> _EXTRACT TO READ_:
■ ■ ■ ■
The only surprising thing he says though is his claim that PI offered him a job. If someone who knows what’s behind that story wants to tell me about it on deep background, I wouldn’t mind…
“The problem with string theory … it is a wrong idea about unification, and thus cannot ever explain the standard model or predict what lies beyond it.”
Peter,
Would you still stand by this statement if LHC and other experiments support the idea of both theoretically and experimentally, the idea of something like a SUSY-SO(10) GUT, and as such, could be embedded within a string theory?
It is amusing to see a group of people with nearly zero knowledge in high energy physics arguing whether a group of Nobel proze winners is correct or not. Who should I believe ? 🙂
proze->prize …
A quote from Bee :
” Ever heard of General Relativity?”
Well, should we tell David that you think he has not heard of GR ?
ori,
Thanks for making it clear that Bee’s comment
“so much unjustified viciousness” is an accurate description of other string theorists besides Lubos Motl.
Besides the insults, do you have any commentary on the actual blog posting?
Dear Peter
The reason why I decided to post a comment on your blog this morning, in response to your labeling an article that I had written a dishonest and misleading advertising supplement based almost entirely on unadulterated hype, was to raise a couple of points about the differences between blogging and journalism (and how the two interact with one another). This is a topical issue for those of us who work in traditional media outlets — and presumably for those who read and write blogs too — and has already led to some interesting episodes between scientists and journalists.
A great example of this was the “bump-hunting” saga at Tevatron earlier this year, which led to an article in New Scientist magazine (see http://physicsworld.com/cws/article/print/27731). Once high-energy LHC data begin to pour in a year and a half or so from now, and blogger-members of the Higgs groups in the ATLAS and CMS collaborations start getting excited, it will be a real challenge to know when best to break the story of a possible Higgs or some other discovery. Indeed, journalists aside, these large collaborations are going to have to deal with problems of their own involving how to manage the blogging activities of physicists.
In retrospect, however, Not Even Wrong was probably not the place to try and have such a discussion, given that, for instance, you are not actually involved in string theory/high-energy physics research yourself. And since our brief exchange has turned into pointless pedantry and apparent confusion over what is personal and what is fair-game, I would guess that readers are not going to get much more from it either.
More to the point, it is late and it feels as if I have been looking at that bloody UA1 W-event all day. This stuff must tie up hours of your time!
Matthew
PS I posted a hard copy of the September issue to you last week, in which you can read the other articles that I mentioned – that is, if you’re at all interested in taking someone else’s opinion on string theory on board.
dan,
Sure, I’ll stand behind that statement until someone comes up with a plausible way of getting real predictions out of string theory. I think the great hope of some string theorists is that the LHC will see not only supersymmetry, but a pattern of supersymmetry breaking that corresponds distinctively to a certain kind of string background. Based on this they might then be able to make real testable predictions. This seems to me to be nothing but wishful thinking, we’ll find out in the next few years.
Turning the question around, do you think string theorists are willing to change their minds about string theory if no evidence of a supersymmetric GUT turns up at the LHC?
■ ■ ■ ■
> _WORK ORDER 1_: List every person named in the comment thread on string theory.
> _WORK ORDER 2_: According to the comment thread on string theory, what did Matthew send to Peter the week before?
■ ■ ■ ■
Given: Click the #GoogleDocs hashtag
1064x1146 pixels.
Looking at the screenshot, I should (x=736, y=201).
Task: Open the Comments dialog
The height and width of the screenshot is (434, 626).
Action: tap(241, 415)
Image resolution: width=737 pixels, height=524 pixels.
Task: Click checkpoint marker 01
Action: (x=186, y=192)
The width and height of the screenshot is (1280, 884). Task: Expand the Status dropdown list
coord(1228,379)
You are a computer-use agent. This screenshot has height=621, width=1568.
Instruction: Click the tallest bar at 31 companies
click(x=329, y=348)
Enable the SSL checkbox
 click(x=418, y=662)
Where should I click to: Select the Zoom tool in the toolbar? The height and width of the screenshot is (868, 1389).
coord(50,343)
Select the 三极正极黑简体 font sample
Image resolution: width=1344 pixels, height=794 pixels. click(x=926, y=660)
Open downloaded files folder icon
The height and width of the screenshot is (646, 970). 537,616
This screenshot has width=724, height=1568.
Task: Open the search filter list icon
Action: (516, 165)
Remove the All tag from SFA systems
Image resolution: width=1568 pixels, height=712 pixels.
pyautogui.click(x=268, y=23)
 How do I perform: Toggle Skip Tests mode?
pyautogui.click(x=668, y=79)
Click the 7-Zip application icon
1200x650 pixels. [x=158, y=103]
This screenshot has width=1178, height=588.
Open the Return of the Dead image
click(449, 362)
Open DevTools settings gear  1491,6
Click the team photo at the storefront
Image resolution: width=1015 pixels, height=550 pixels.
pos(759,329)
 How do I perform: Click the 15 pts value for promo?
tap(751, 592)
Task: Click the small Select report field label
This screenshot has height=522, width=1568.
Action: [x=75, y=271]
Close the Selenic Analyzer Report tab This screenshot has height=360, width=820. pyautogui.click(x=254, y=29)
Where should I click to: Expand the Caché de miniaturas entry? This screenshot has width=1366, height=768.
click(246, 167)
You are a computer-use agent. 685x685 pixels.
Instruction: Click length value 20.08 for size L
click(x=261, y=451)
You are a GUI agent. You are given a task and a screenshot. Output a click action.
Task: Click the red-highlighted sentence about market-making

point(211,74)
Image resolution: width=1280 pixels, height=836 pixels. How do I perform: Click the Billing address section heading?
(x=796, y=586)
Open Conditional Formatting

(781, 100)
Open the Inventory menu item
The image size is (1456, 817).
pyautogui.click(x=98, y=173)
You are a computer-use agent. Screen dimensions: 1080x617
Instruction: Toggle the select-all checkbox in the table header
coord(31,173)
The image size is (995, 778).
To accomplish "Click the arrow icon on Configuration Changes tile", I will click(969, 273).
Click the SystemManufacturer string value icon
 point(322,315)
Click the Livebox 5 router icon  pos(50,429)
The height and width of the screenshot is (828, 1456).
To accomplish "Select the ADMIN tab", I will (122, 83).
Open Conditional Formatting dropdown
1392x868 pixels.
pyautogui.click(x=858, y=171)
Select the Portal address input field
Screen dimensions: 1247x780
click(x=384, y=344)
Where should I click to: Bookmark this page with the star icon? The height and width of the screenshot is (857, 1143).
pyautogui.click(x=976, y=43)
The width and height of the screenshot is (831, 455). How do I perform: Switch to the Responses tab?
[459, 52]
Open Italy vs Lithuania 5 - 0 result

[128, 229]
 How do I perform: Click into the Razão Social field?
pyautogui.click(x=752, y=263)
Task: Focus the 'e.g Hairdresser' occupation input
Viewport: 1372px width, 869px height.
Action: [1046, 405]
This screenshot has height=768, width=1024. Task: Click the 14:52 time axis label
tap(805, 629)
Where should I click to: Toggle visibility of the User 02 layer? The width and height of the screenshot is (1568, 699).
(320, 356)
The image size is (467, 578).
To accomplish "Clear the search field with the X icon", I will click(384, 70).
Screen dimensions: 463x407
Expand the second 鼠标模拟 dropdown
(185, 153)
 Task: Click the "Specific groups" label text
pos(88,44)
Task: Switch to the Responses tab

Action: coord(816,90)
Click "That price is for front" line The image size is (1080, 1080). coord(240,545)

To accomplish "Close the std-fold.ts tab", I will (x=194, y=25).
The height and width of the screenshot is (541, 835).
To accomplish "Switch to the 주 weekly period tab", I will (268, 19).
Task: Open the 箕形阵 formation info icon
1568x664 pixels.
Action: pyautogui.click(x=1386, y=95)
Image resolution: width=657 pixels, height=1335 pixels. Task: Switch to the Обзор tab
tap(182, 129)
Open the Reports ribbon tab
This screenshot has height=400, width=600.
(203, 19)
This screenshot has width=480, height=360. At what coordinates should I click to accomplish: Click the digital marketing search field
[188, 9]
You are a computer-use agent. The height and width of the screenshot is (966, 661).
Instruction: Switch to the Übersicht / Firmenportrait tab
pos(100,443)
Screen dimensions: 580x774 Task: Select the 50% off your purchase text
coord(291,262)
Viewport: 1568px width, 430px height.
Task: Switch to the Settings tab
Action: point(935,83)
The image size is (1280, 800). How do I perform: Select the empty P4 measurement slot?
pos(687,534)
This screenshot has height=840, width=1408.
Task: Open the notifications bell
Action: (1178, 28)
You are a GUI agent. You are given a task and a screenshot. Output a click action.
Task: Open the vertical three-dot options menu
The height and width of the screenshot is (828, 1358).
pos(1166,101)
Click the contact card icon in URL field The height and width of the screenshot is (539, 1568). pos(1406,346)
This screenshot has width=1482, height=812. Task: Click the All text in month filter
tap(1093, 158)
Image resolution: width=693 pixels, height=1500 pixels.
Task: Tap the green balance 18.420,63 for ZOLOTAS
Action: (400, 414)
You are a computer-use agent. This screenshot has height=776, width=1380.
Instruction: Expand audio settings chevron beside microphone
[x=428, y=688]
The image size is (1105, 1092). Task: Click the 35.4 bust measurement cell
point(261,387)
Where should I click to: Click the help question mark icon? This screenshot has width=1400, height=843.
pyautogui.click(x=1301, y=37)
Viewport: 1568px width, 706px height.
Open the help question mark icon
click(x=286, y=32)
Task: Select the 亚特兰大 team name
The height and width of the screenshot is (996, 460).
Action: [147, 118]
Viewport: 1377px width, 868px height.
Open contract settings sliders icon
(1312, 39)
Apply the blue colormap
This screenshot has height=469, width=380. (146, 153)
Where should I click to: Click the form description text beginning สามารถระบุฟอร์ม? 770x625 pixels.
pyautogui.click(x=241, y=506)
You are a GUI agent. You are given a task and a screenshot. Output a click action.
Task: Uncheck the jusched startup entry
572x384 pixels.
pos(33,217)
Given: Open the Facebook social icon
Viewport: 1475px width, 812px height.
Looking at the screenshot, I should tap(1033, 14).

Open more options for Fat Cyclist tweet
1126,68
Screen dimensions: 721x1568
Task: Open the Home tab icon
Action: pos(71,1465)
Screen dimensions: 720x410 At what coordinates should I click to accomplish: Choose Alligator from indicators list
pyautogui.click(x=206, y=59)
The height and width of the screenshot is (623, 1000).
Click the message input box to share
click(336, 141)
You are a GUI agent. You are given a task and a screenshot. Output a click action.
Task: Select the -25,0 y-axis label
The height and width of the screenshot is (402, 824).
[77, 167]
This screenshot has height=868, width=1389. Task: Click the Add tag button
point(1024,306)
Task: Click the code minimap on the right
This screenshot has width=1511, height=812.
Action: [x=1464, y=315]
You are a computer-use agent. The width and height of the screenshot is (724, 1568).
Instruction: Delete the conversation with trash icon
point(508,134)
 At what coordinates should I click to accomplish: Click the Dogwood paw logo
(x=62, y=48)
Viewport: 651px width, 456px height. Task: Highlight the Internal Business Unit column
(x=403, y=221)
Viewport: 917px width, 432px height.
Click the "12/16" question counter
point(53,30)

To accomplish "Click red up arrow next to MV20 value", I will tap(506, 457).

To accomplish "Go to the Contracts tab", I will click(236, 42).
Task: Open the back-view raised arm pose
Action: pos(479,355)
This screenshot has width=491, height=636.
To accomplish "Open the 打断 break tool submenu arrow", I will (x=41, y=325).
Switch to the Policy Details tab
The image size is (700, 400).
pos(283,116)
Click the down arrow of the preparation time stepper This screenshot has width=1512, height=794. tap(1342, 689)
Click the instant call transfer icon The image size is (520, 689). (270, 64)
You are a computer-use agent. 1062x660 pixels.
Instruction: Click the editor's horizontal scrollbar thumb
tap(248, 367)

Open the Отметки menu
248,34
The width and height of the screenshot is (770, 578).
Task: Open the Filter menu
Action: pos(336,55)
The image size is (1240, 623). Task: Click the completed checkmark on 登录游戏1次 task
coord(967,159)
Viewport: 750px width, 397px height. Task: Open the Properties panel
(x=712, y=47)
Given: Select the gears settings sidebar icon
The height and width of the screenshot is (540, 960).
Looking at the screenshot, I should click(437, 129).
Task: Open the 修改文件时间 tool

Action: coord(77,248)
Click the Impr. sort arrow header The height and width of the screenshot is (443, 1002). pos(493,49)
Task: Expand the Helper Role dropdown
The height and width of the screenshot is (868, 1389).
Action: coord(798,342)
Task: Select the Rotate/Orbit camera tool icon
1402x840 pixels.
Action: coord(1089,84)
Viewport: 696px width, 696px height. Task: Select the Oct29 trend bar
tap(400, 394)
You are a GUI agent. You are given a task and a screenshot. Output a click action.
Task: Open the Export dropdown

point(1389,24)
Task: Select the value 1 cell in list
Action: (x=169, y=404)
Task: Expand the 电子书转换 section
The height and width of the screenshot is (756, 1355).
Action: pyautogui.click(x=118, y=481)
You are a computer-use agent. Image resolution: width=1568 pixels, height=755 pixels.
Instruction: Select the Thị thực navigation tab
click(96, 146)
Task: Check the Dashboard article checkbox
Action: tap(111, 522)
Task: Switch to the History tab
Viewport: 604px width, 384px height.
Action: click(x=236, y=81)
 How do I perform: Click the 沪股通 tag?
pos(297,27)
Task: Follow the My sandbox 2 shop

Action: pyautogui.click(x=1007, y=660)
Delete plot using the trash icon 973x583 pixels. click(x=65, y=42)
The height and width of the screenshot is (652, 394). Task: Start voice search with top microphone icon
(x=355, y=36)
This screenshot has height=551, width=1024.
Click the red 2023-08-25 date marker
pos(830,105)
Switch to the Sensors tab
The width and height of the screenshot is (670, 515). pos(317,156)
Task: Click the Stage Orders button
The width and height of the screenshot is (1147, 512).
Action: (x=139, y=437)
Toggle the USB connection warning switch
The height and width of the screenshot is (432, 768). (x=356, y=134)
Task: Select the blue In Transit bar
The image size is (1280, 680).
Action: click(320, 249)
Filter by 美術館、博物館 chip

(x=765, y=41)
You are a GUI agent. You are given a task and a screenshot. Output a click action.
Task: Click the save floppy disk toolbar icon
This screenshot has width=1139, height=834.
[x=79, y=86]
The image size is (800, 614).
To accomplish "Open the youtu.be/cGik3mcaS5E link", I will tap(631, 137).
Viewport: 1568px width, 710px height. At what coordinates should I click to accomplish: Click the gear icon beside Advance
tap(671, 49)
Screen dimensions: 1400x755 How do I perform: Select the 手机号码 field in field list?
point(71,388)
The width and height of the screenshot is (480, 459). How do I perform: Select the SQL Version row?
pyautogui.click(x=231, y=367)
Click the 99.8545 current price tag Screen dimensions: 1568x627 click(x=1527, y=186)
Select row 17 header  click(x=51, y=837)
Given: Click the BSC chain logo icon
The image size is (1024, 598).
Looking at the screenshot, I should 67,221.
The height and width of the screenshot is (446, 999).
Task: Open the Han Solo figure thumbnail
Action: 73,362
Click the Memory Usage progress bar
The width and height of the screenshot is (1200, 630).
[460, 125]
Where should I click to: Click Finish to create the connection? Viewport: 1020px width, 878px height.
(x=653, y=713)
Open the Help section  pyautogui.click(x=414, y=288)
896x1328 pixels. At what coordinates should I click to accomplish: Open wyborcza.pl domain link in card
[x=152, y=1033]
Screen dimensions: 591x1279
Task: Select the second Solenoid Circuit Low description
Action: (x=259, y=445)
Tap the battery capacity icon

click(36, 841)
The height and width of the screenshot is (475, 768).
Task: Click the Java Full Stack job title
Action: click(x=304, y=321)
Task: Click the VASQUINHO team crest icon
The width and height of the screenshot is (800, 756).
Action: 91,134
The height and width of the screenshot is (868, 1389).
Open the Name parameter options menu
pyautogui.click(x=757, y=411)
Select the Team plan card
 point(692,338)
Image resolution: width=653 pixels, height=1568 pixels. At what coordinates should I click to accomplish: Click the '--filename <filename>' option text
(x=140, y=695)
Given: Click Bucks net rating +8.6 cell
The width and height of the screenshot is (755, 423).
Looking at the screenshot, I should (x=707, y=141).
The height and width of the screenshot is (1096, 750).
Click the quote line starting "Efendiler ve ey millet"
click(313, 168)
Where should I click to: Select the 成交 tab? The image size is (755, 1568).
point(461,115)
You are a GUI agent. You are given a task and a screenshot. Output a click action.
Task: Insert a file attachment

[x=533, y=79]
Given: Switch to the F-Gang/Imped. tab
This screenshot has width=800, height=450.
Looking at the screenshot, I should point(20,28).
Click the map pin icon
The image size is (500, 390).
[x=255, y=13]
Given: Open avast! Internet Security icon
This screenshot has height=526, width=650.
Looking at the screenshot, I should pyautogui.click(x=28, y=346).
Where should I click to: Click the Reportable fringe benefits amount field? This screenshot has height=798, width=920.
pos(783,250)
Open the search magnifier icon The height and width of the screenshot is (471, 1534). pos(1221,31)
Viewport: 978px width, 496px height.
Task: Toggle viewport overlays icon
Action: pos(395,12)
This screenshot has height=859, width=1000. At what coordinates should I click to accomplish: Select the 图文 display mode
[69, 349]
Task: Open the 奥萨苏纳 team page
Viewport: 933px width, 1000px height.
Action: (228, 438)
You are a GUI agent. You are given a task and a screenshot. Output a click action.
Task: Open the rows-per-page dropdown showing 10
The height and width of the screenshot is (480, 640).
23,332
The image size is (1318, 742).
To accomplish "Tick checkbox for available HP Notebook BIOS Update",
■ ■ ■ ■
> _WORKED SOLUTION 1_: Peter, Bee, David, ori, Lubos Motl, Matthew, dan

> _WORKED SOLUTION 2_: A hard copy of the September issue.